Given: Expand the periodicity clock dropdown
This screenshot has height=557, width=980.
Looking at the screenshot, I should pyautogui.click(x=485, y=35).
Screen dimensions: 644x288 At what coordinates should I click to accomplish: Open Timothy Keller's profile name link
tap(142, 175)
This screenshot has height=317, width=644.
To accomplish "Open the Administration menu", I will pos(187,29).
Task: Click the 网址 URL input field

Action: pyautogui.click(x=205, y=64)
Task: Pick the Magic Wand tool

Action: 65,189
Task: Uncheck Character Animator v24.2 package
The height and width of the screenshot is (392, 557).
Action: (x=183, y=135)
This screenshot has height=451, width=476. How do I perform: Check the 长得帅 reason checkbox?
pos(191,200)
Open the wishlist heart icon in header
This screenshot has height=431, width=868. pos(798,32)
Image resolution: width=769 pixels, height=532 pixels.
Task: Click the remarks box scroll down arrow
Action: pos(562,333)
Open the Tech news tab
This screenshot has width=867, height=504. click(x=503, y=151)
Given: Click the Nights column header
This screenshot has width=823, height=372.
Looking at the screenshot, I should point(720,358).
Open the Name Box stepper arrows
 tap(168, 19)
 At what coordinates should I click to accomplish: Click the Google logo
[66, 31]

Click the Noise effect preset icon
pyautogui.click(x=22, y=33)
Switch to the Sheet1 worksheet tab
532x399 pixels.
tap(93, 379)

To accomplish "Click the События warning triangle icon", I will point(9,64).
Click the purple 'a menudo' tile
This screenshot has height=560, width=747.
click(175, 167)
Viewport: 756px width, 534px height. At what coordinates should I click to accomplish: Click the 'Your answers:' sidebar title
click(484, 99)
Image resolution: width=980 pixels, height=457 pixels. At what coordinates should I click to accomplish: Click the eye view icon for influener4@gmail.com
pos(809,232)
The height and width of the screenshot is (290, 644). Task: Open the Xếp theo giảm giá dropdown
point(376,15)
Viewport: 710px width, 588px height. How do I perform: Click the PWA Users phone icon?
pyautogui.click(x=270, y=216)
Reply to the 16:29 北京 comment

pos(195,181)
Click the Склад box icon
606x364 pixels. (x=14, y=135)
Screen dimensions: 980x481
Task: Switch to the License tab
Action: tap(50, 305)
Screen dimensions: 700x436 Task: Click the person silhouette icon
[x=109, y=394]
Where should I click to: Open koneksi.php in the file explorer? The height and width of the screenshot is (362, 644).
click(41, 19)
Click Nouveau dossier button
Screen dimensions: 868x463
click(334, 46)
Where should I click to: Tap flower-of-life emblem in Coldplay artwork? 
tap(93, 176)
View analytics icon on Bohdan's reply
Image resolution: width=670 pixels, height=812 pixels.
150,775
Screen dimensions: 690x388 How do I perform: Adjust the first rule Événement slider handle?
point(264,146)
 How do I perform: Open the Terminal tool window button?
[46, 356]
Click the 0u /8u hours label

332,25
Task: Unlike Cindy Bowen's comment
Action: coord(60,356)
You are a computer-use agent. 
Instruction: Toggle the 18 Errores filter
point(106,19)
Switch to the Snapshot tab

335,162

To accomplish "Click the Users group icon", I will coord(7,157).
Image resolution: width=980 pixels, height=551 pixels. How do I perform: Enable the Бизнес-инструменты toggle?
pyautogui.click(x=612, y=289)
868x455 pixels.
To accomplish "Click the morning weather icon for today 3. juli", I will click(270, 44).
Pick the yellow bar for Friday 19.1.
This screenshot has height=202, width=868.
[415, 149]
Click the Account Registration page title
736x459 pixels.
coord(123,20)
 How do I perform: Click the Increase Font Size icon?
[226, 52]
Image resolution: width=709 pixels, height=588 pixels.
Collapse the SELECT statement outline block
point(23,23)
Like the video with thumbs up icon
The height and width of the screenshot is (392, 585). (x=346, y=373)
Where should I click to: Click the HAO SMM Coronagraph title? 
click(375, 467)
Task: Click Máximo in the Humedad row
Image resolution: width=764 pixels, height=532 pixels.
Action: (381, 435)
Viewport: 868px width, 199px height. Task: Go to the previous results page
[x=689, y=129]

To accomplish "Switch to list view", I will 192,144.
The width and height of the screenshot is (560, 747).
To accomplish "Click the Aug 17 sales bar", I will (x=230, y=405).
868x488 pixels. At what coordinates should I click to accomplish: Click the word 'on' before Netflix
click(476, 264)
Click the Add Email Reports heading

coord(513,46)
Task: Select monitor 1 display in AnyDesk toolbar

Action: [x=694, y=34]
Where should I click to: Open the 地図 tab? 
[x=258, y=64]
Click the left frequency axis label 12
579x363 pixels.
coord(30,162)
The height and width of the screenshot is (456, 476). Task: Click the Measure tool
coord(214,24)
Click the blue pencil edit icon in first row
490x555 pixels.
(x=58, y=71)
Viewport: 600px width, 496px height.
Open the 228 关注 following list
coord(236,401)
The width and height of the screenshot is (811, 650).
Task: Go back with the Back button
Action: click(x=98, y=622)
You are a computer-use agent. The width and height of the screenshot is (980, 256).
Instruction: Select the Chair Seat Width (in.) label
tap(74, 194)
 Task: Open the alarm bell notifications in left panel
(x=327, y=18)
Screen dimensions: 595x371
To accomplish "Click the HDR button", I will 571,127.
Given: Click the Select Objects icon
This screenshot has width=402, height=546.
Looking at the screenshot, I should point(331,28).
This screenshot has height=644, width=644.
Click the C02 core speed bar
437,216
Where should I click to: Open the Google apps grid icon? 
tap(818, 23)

__WHAT TO WORK ON__. Starting with the line that contains "Where should I click to: Open the Google", return each line through the last one of the data above, exactly as written and nothing more.

__EXERCISE OUTPUT__.
Where should I click to: Open the Google apps grid icon? 
tap(818, 23)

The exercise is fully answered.